A system for generating multimedia information including audio information, video information, or both is disclosed. The system includes an interface, a text converter, and a first multimedia dictionary. The interface is suitable for receiving a text-based message, such as an email message, from a transmission medium, such as the internet. The text converter is configured to receive the text-based message from the interface. The converter is adapted to decompose the words of the text-based message into their component diphthongs. The first multimedia dictionary receives a diphthong produced by the text converter and produces a set of digitized samples of multimedia information representative of the received diphthong. The system may include a second multimedia dictionary containing its own set of digitized samples. In this embodiment, the system is configured to determine the author of the text-based message and, in response, to select between the first and second multimedia dictionaries.
|
2. A system for generating multimedia information, comprising:
an interface suitable for receiving an email message;
a text converter configured to receive the email message and adapted to decompose text in the message into a set of diphthongs;
a first multimedia dictionary configured to receive diphthongs produced by the text converter and adapted to produce a set of digitized samples of multimedia information representative of the received diphthongs wherein the digitized samples are created by sampling the speech of a first speaker, and a second multimedia dictionary configured to receive diphthongs produced by the text converter and responsive thereto, to retrieve a set of digitized samples created by sampling the speech of a second speaker wherein the set of digitized samples retrieved from the first multimedia dictionary responsive to at least one diphthong differs from the set of digitized samples retrieved from the second multimedia dictionary responsive to the same at least one diphthong and wherein the first multimedia dictionary is selected if the first speaker is the author of the text-based message.

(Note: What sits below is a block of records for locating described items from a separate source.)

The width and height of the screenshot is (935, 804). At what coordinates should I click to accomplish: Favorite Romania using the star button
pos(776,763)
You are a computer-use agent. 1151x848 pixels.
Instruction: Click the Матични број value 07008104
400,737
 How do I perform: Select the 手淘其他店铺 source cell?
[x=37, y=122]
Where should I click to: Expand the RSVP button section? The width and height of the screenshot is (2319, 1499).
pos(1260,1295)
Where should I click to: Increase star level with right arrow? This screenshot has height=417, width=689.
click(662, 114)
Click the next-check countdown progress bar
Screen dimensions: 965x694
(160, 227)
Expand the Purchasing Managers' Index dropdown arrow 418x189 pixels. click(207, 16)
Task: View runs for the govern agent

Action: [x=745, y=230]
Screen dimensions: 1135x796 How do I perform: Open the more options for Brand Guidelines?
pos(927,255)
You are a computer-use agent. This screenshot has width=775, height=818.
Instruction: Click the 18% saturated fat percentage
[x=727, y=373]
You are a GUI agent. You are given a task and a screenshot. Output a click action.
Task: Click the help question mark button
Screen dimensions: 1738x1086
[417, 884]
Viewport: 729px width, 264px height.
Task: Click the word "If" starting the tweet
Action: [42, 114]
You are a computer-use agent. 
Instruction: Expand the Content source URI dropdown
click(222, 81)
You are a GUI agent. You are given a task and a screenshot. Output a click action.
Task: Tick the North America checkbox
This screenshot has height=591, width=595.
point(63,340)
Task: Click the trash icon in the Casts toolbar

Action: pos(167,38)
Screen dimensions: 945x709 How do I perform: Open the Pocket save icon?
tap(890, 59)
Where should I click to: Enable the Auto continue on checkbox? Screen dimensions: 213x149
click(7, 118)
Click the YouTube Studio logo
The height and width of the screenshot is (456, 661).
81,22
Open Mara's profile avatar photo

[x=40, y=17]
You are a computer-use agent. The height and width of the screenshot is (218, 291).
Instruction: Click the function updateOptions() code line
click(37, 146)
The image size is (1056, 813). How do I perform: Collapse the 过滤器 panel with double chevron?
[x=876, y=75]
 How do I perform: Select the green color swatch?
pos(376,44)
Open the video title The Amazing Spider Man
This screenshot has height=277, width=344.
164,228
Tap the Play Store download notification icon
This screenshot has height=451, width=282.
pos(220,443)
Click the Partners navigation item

1. A system for generating multimedia information, comprising:
an interface suitable for receiving an email message;
a text converter configured to receive the email message and adapted to decompose text in the message into a set of diphthongs;
a first multimedia dictionary configured to receive diphthongs produced by the text converter and adapted to produce a set of digitized samples of multimedia information representative of the received diphthongs wherein the digitized samples are created by sampling the speech of a first speaker, and a second multimedia dictionary configured to receive diphthongs produced by the text converter and responsive thereto, to retrieve a set of digitized samples created by sampling the speech of a second speaker wherein the set of digitized samples retrieved from the first multimedia dictionary responsive to at least one diphthong differs from the set of digitized samples retrieved from the second multimedia dictionary responsive to the same at least one diphthong, and further wherein the system is configured to select between the first and second multimedia dictionaries responsive to determining an author of the text-based message.
|
1. Field of the Present Invention
The present invention generally relates to the field of multimedia and more particularly to a system for transforming text-based information to audio or audio-video information.
2. History of Related Art
Multimedia presentations are prevalent in a variety of applications including, as just one example, internet applications. The success of many of these applications is largely-based on the realism achieved by the application. Many applications, including email applications, generate text-based information that users might prefer to receive as a multimedia message. (For purposes of this disclosure, a multimedia message refers to an audio message, a video message, or a message containing audio and video). One approach to achieving multimedia messages uses sampled human speech. Drawbacks of this approach include the requirement that the information must be read by a human. In addition, the size (in terms of bytes of information) of a sampled segment of speech, even with sophisticated pause detection and other tricks, is typically relatively large (especially if video information is incorporated into the transmitted information). These large multimedia bit streams frequently must be transmitted over bandwidth starved mediums such as the internet, often resulting in unacceptably low transmission rates that can lead to in poor quality at the receiving end and undesirable delay times. In addition, the capacity of the most commonly used transmission mediums is growing at a much lower rate than the demand. Consequently, there exists a tremendous need for low-bandwidth, low-storage systems capable of producing or emulating high-resolution audio-visual transmission at real-time speeds. The transmission of even compressed samples of multimedia information often consumes excessive bandwidth. Accordingly, it would be highly desirable to implement a solution that enabled a system capable of transmitting a limited amount of data representative of text-based information over a transmission bandwidth and processing the data locally to create a realistic and personalized audio or audio-video stream from the text-based information.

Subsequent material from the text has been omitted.